Figure 4.

Interaction of ribosomes carrying the C2394G mutation with EF-G, monitored by footprinting. (A) DMS footprints of EF-G on the GAC of the wild-type (WT) and mutant (C2394G) ribosomes. (A, C, G, U)—correspond to sequencing lanes; (K)—to the unmodified rRNA. Other lanes of the gel are marked according to the ribosomal complex, modified with DMS. (1) empty ribosomes; (2) ribosomes, MFK-mRNA, fMet-${\text{tRNA}}_{\text{f}}^{\text{Met}}$, Phe-tRNA^Phe*EF-Tu*GTP, EF-G*GMPPNP; (3) ribosomes, MFK-mRNA, fMet-${\text{tRNA}}_{\text{f}}^{\text{Met}}$, Phe-tRNA^Phe*EF-Tu*GTP, EF-G*GTP, fusidic acid; (4) ribosomes, EF-G*GMPPNP; (5) ribosomes, EF-G*GTP, fusidic acid.
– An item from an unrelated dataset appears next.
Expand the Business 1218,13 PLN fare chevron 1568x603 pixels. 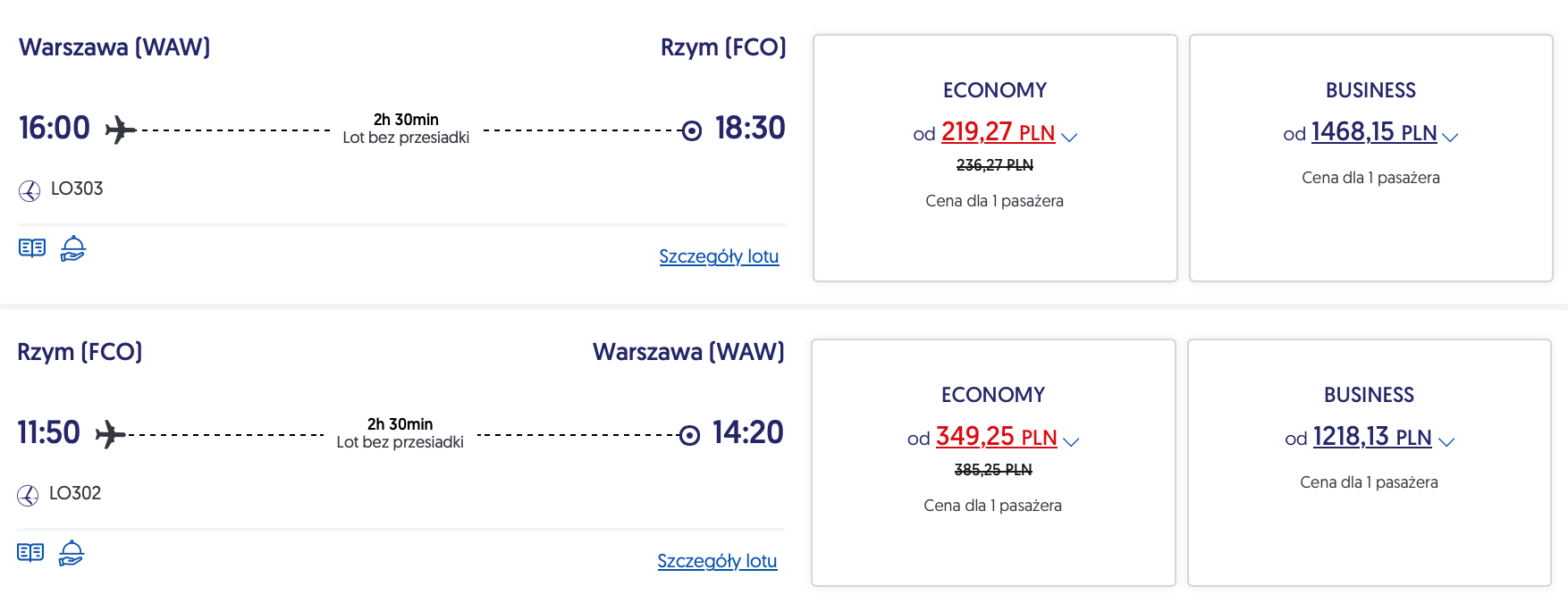1447,441
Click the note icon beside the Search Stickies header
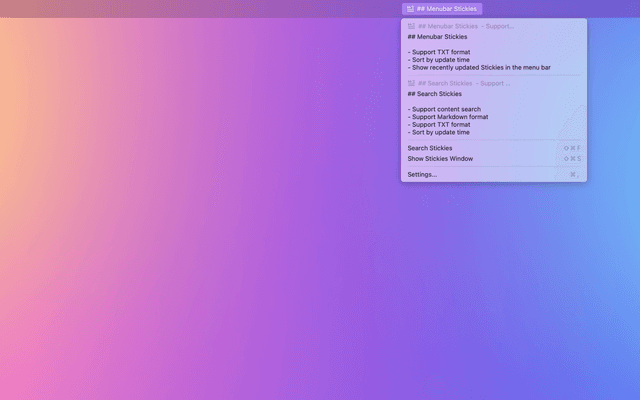The image size is (640, 400). 411,83

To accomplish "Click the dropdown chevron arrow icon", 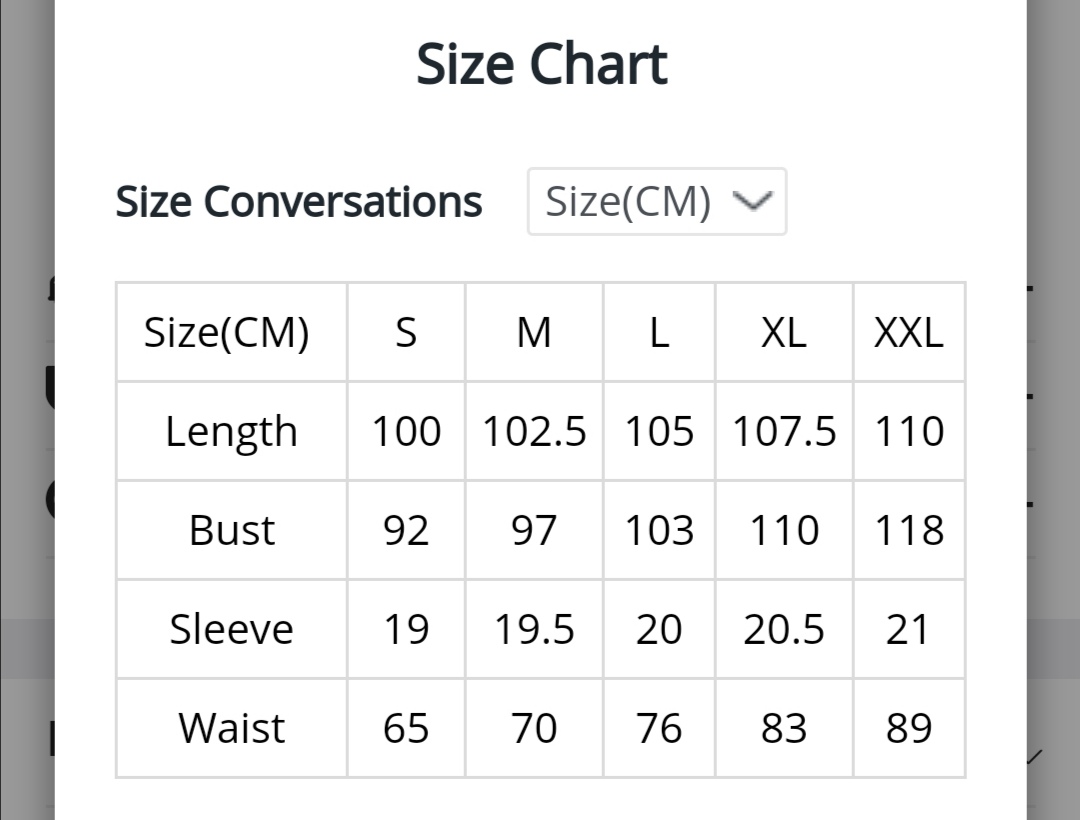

The primer extension stop corresponding to the nucleotide A1067 protected from DMS modification by EF-G is marked. (B) DMS footprints of EF-G on the Sarcin–Ricin loop of the wild-type and mutant ribosomes. Lanes are marked as in (A). The primer extension stop corresponding to the nucleotide A2660 protected from DMS modification by EF-G is marked.